▸ Stored records:
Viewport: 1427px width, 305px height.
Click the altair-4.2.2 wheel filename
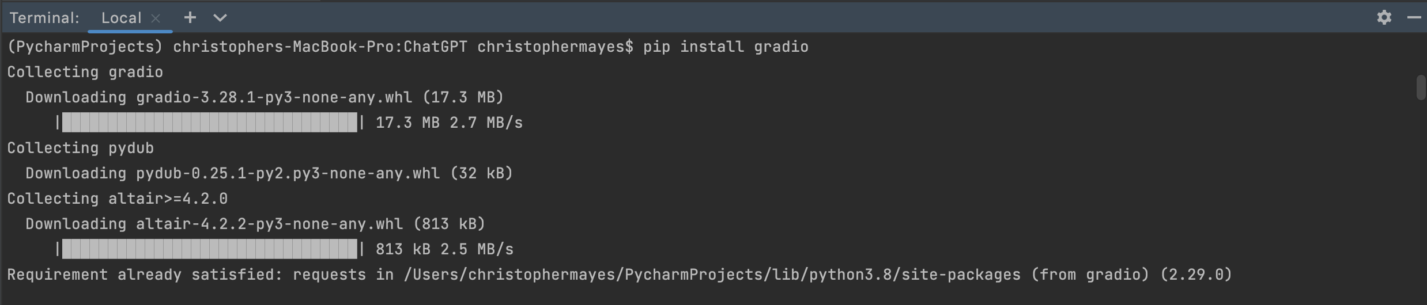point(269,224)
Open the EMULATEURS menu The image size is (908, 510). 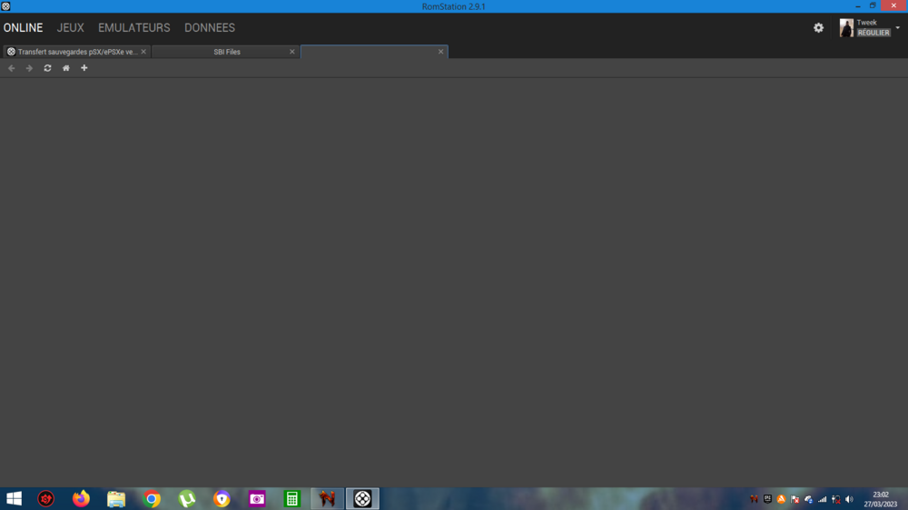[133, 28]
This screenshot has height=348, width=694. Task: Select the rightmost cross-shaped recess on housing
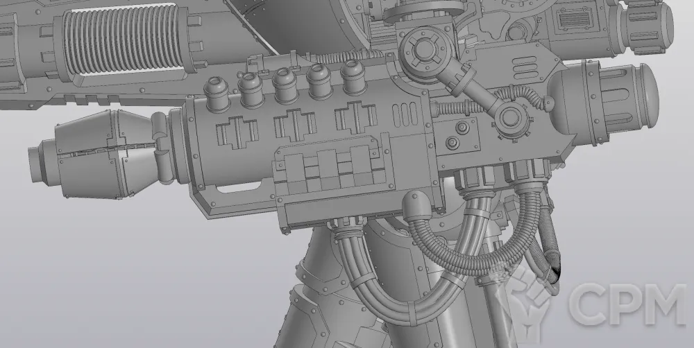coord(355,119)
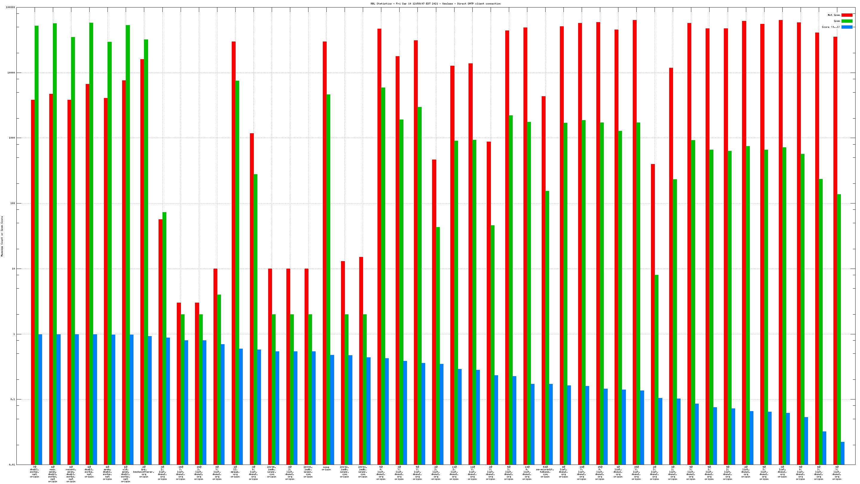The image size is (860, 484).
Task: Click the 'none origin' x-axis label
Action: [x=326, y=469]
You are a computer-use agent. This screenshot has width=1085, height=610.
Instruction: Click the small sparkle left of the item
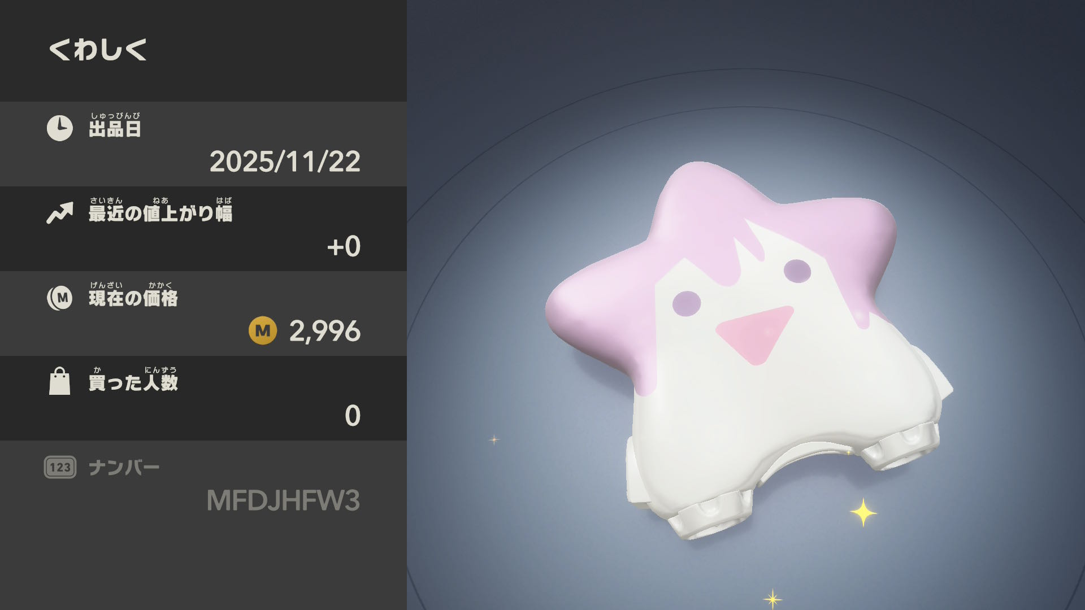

▸ Exercise goal: Rewrite the rows starting at the line containing "You are a computer-use" and ending at the last row, replacing "sparkle" with "star" and keeping everything else the same. Leave the pictures out.

▸ Written solution:
You are a computer-use agent. This screenshot has width=1085, height=610.
Instruction: Click the small star left of the item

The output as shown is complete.